EXERCISE BRIEF:
Repeat the lines of the material from the line with "Given: Click the download/import" up to and including the line with "click(392, 57)".

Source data
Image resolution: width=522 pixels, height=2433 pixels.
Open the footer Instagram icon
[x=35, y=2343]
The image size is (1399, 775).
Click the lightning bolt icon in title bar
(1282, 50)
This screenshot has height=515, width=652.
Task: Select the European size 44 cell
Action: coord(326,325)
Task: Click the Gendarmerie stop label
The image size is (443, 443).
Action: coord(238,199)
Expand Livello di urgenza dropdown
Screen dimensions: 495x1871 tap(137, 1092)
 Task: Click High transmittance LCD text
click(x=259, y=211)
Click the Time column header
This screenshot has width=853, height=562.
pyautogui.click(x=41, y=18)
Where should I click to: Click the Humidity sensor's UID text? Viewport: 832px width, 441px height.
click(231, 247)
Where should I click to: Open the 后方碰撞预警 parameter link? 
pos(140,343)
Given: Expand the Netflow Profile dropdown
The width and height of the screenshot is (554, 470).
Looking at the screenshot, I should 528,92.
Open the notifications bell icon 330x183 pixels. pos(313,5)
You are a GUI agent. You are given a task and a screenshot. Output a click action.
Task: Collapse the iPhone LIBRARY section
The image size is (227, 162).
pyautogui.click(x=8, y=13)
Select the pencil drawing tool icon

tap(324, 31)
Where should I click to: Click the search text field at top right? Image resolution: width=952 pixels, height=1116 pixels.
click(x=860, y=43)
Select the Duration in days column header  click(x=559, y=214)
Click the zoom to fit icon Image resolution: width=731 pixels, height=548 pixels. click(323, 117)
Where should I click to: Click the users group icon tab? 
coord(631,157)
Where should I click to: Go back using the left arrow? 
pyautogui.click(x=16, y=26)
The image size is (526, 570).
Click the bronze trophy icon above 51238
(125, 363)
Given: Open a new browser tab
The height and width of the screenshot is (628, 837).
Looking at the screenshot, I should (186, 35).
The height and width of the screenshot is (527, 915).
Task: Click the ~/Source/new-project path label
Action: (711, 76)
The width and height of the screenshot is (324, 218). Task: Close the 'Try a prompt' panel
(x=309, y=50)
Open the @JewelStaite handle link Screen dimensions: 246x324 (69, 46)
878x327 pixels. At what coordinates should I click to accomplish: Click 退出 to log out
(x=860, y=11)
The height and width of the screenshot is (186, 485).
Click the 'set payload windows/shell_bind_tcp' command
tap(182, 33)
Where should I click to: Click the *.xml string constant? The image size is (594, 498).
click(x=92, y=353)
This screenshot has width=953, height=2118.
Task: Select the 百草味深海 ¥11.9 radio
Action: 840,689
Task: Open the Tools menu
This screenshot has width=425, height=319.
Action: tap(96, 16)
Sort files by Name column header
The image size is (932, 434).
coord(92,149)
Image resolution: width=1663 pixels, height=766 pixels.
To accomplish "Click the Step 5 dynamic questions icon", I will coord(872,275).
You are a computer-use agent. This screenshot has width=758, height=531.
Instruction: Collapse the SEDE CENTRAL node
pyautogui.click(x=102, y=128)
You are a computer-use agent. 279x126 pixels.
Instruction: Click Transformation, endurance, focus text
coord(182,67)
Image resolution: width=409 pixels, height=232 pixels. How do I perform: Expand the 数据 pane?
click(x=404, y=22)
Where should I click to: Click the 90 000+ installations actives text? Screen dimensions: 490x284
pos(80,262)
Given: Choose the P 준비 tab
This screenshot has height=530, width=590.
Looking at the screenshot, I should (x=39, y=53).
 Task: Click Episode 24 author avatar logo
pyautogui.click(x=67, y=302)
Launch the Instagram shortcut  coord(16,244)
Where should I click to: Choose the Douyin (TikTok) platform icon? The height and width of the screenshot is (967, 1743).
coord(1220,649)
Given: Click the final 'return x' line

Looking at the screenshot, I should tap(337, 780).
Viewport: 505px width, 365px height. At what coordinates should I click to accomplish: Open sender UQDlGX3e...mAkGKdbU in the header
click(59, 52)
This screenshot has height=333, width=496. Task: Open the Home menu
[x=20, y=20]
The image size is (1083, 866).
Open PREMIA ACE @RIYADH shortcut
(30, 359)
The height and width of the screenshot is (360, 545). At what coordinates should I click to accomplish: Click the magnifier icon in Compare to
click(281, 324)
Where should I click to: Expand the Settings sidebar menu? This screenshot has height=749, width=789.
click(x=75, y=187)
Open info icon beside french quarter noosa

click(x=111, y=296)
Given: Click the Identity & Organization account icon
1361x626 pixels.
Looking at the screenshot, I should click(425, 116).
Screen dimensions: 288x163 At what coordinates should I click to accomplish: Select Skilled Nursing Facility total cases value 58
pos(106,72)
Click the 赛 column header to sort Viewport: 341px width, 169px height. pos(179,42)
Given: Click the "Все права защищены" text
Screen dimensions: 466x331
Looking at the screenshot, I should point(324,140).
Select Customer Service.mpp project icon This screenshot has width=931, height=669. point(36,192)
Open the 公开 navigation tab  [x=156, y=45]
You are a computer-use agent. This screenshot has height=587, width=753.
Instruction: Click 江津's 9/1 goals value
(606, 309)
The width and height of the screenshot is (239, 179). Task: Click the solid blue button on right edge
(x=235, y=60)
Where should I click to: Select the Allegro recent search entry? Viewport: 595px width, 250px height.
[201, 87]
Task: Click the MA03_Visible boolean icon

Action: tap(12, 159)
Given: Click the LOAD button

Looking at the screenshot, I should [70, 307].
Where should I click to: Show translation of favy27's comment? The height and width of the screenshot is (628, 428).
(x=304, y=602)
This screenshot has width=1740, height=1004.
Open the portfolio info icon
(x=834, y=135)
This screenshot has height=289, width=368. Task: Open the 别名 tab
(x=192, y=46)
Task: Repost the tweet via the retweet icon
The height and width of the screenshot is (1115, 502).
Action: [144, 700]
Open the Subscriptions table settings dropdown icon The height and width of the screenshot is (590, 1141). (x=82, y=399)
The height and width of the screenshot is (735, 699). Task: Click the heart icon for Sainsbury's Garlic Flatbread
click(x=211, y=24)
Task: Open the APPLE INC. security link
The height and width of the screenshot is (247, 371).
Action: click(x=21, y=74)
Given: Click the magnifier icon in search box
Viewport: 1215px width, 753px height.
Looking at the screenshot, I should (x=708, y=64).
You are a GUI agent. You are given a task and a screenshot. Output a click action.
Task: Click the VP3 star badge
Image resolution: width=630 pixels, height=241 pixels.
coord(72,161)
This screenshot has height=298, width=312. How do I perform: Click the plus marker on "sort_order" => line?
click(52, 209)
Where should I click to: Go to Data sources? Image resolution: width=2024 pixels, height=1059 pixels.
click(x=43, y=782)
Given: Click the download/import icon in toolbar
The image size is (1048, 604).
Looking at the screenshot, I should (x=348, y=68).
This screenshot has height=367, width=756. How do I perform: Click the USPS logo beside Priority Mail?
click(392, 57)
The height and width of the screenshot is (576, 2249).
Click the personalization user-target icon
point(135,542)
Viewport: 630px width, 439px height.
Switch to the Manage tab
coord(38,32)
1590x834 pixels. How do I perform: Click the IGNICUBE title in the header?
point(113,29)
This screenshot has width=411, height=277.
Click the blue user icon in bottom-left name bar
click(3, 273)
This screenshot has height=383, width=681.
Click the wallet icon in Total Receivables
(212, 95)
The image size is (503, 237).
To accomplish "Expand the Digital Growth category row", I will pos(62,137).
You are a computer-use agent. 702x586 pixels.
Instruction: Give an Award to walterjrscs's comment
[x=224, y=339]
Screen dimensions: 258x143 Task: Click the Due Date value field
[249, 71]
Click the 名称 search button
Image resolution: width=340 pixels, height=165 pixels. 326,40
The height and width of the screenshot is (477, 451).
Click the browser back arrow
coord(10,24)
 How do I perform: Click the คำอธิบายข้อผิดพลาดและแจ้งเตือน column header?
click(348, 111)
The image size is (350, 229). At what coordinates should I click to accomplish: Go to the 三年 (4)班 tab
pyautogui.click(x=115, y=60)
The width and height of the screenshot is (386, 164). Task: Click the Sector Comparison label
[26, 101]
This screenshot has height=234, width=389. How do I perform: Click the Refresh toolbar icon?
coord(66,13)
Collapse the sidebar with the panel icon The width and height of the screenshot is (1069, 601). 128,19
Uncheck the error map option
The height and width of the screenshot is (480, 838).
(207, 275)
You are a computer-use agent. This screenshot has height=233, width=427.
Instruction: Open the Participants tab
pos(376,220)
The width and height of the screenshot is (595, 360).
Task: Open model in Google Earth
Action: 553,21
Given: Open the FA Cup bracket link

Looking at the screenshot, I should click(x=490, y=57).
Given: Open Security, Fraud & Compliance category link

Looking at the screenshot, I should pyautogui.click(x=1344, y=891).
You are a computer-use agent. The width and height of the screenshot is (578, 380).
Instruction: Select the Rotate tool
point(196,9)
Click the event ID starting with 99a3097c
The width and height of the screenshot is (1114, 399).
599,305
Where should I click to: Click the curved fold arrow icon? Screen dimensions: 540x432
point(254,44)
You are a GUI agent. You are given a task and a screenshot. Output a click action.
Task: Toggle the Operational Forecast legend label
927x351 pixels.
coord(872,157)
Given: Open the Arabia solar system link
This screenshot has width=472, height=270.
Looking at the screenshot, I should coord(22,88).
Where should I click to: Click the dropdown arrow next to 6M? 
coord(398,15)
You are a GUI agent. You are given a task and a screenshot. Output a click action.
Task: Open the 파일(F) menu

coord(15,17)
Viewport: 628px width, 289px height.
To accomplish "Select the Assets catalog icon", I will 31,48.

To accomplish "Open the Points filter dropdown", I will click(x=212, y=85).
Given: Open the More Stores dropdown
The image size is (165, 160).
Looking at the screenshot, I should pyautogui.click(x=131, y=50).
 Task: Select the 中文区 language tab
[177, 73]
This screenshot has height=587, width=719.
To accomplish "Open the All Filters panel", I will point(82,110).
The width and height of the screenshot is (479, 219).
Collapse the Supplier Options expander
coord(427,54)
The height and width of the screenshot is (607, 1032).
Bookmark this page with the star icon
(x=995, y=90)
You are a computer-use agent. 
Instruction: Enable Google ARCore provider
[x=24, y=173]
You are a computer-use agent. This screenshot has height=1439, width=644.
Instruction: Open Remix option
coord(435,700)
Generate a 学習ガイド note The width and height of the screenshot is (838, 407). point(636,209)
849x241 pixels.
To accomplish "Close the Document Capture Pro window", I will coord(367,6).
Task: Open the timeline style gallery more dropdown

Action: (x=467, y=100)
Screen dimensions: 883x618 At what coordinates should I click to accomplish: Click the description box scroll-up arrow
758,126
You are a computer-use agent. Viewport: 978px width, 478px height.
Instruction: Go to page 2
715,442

OUTPUT OF THE EXERCISE:
Given: Click the download/import icon in toolbar
The image size is (1048, 604).
Looking at the screenshot, I should (x=348, y=68).
This screenshot has height=367, width=756. How do I perform: Click the USPS logo beside Priority Mail?
click(392, 57)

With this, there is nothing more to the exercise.